EXERCISE DIRECTIONS
Return the whole listing exactly as it stands.

PROVIDED RECORDS

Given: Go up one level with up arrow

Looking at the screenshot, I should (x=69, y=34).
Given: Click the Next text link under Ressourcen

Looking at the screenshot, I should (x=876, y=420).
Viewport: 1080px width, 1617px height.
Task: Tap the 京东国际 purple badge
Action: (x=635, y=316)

WRITTEN ANSWER
Given: Go up one level with up arrow

Looking at the screenshot, I should (x=69, y=34).
Given: Click the Next text link under Ressourcen

Looking at the screenshot, I should (x=876, y=420).
Viewport: 1080px width, 1617px height.
Task: Tap the 京东国际 purple badge
Action: (x=635, y=316)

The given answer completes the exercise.